* WHAT YOU WILL DO *
In the records below, find the line containing "Go to Reporting in the sidebar". Output it and every line after it to the end, unchanged, with no pictures.

=======

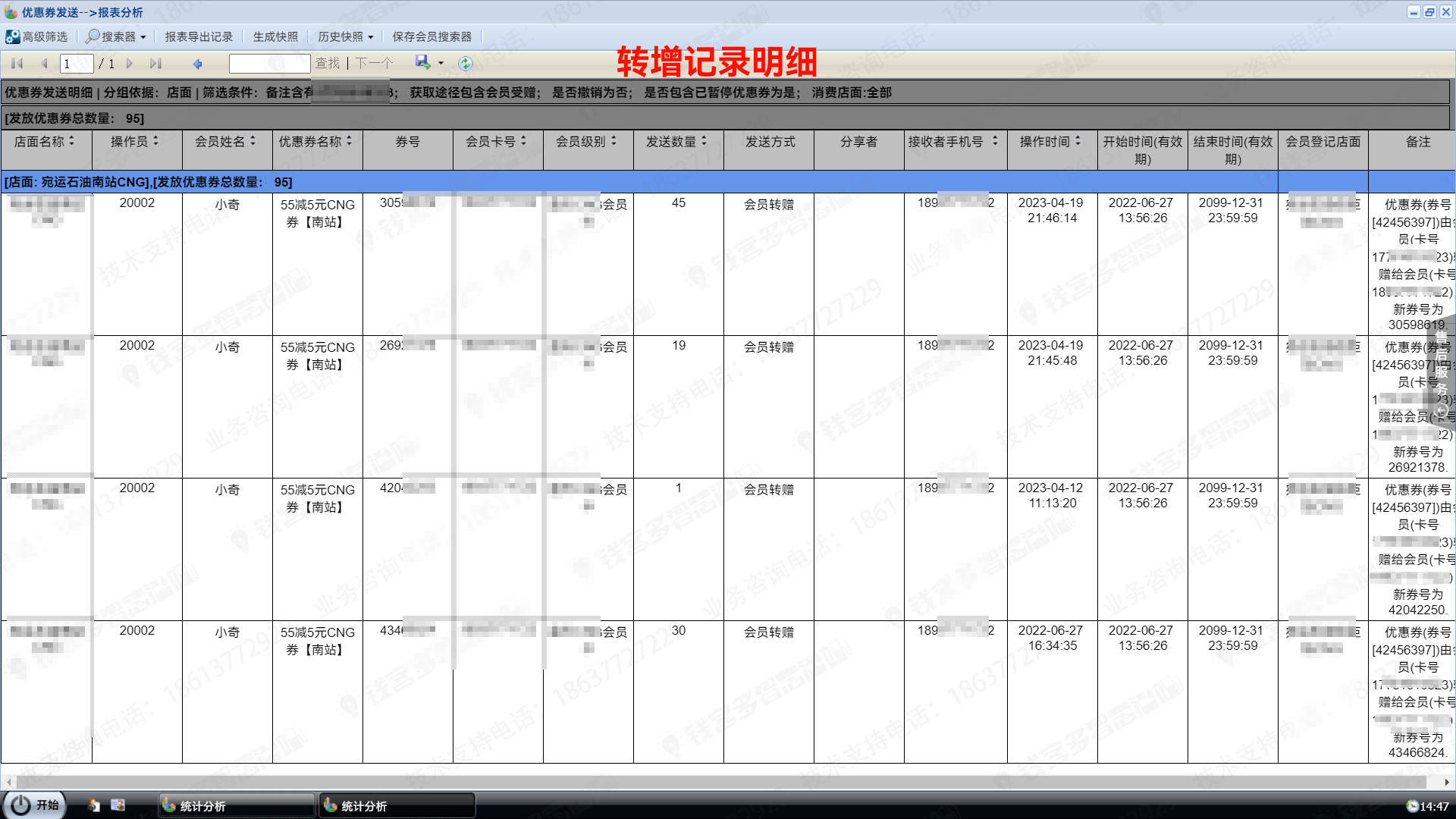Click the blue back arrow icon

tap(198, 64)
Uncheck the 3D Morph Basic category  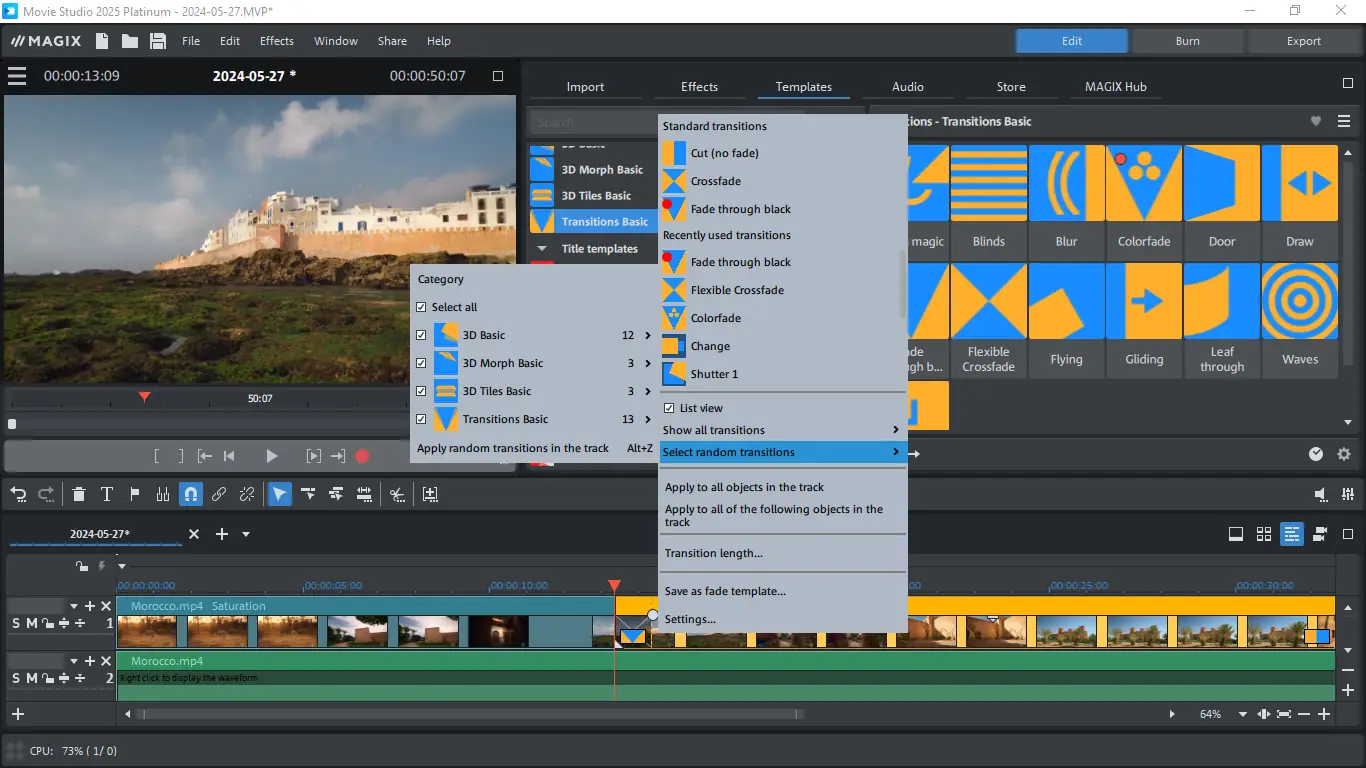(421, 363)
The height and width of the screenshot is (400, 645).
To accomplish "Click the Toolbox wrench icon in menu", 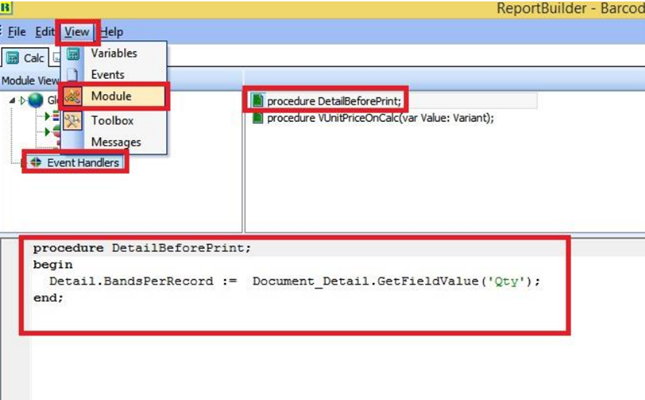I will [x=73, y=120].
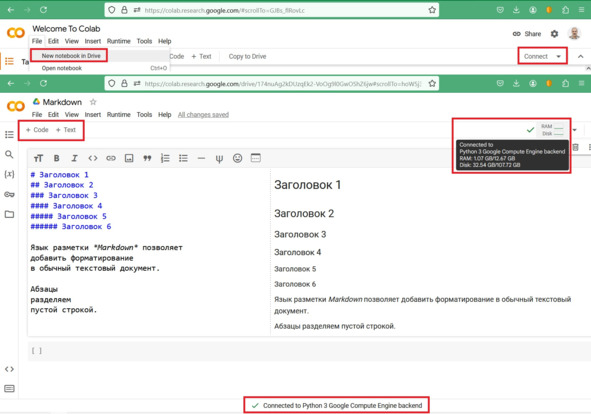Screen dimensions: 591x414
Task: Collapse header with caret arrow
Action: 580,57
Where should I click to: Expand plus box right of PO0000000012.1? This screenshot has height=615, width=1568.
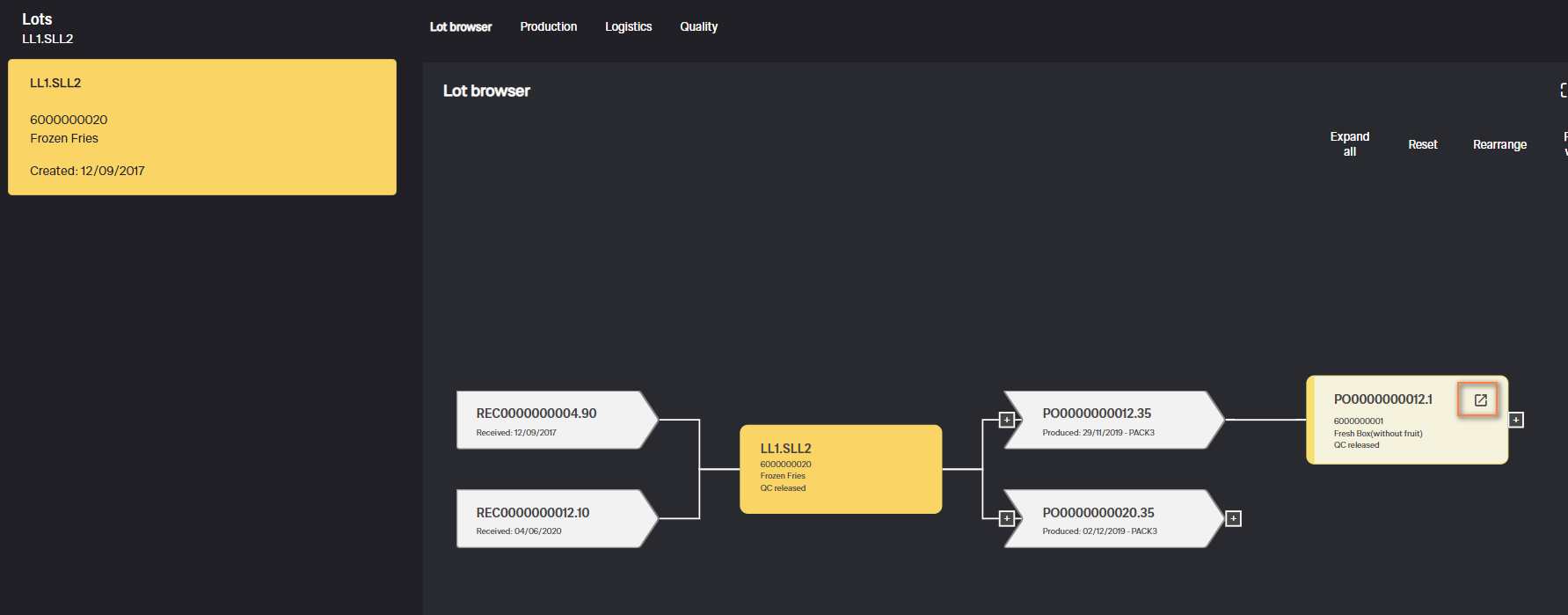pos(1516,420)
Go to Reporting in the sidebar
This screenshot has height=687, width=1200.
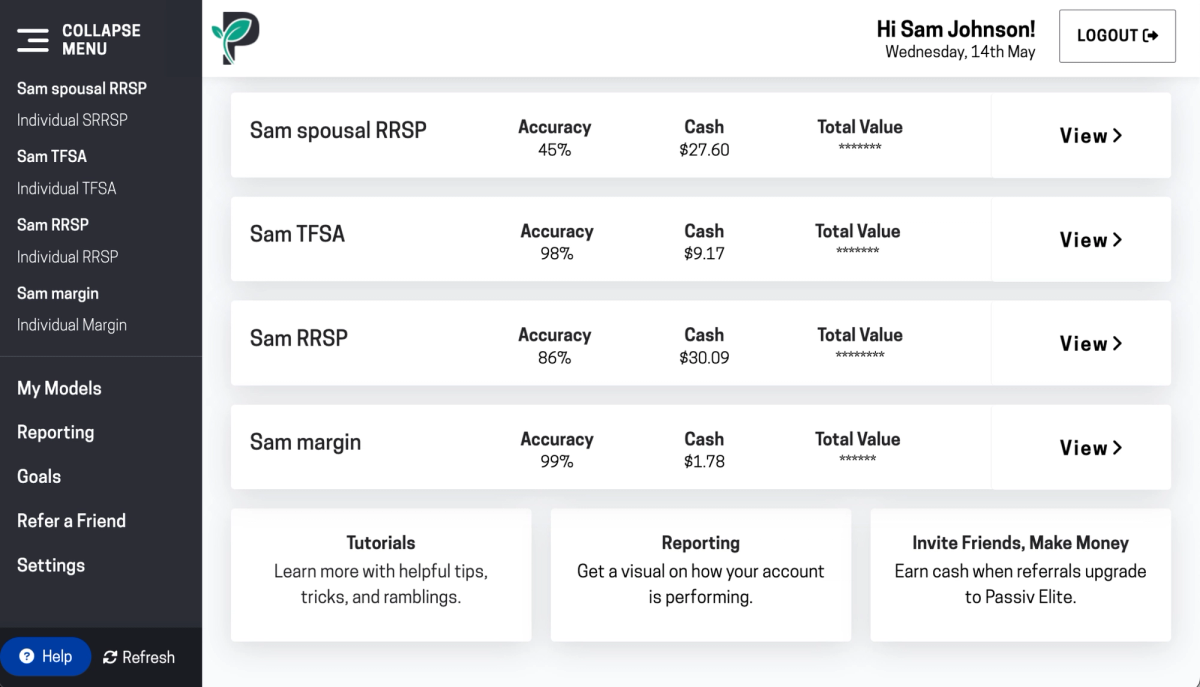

=======

* ANSWER FOR THE TASK *
Go to Reporting in the sidebar
This screenshot has height=687, width=1200.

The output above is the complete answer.